While this definition may sound somewhat nebulous, many (if not all) experiments carried out at the SCCN use LSL. With LSL, researchers can simultaneously record neural, physiological, and behavioral data acquired from a diverse collection of sensor hardware. That is, a single LSL recording, along with metadata, can be comprised of EEG, ECG, eye tracking, and audio data, all of which can have different sampling rates and multiple channels, synchronized to one clock! Moreover, with its various programming language interfaces, we can integrate LSL with hardware API using several lines of code, allowing various kinds of data to be sent via LSL. It can be simple to use. 

So __how do you record this data?__ One way to record data is through the use of [__LabRecorder__](https://github.com/labstreaminglayer/App-LabRecorder). This LSL application records data into the XDF file format ([Extensible File Format](https://github.com/sccn/xdf)). 

__Unless you are designing your own experimental pardigm or collecting data, you won't interact with the LSL distribution or Lab Recorder directly__. I will try to provide examples on how you can integrate LSL into any kind of script (using the Python Package pylsl) in case some of you may be interested. 


# __How do we access this data?__ 

Before we begin with the tutorial, we need to define a few terms that may be unfamilar with: 

- __Sample__: A single measurement of all channels from a device. For instance, it can be a single gaze data point from an eye tracker or voltage measurements for all nodes from an EEG headset.
- __Metadata__: data that provides information about the stream (see below), but not the actual data (e.g. name, device manufacturer, number of channels, etc.)
- __Stream__: The combination of sampled data from a device with the metadata. A stream can have regular sampling rate (e.g. audio can be sampled at 44100Hz) or irregular sampling rate (e.g. key presses or experimental events) with multiple channels (EEG headsets can have 24 channels or more). Each stream is required to have the same data type (integers, floats, doubles, strings). 

We can access an XDF file with Python using the package __pyxdf__. We have imported it above in the first cell. __This tutorial will show how you can access it and what types of data you may expect.__

## __os - Miscellaneous operating system interfaces__

If you haven't worked with loading in files, the Python module __os__ may be new. This module provides ways of using operating system dependent functionality. Your operating system will determine how your paths will be structured: 

1. For windows, there are drives, backslashes or double backslashes: "C:\Users\JohnSmith" or "C:\\Users\\JohnSmith"
2. For Linus, you don't have the typical drives as in Windows, but use forward slashes: "/home/JohnSmith"

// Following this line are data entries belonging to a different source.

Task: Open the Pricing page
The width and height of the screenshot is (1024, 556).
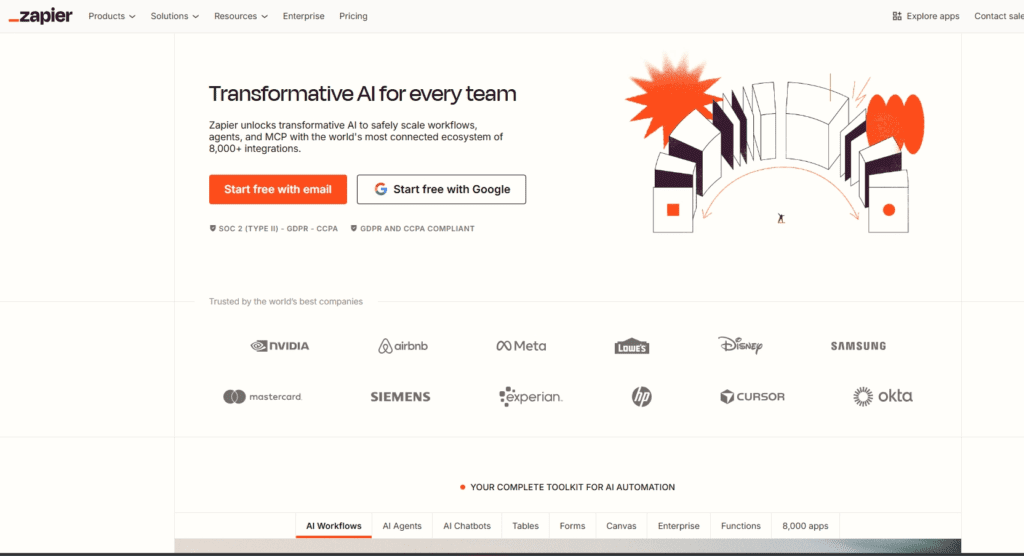Action: tap(353, 16)
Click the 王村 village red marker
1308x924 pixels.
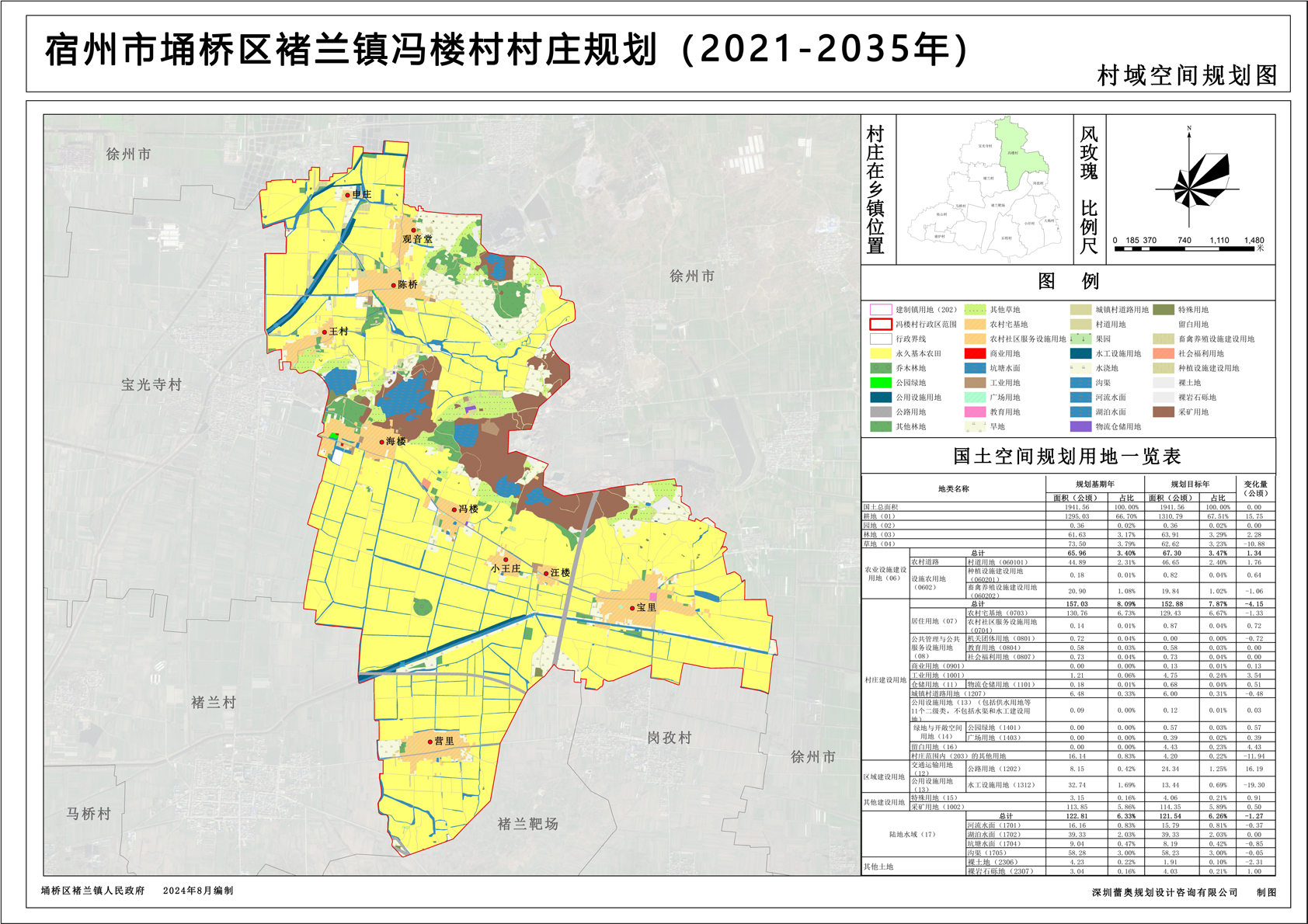pyautogui.click(x=325, y=332)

This is where the Python module os comes in. It allows us to combine strings into a proper path used by your operating system. Rather than guessing if you use a backslash or foward slash (or writing Python code that may be used for other people with different operating systems), you can use os to always have the correct path structure. One function you will see here is __os.path.join__. I encourage you to read the [documentation](https://docs.python.org/3/library/os.path.html). Moreover, you do more than create paths to files. You can check if a file exist (__os.path.isfile__), check if a directory exists (__os.path.isdir__), create new directory (__os.mkdir__), or list all files in a directory (__os.listdir__). 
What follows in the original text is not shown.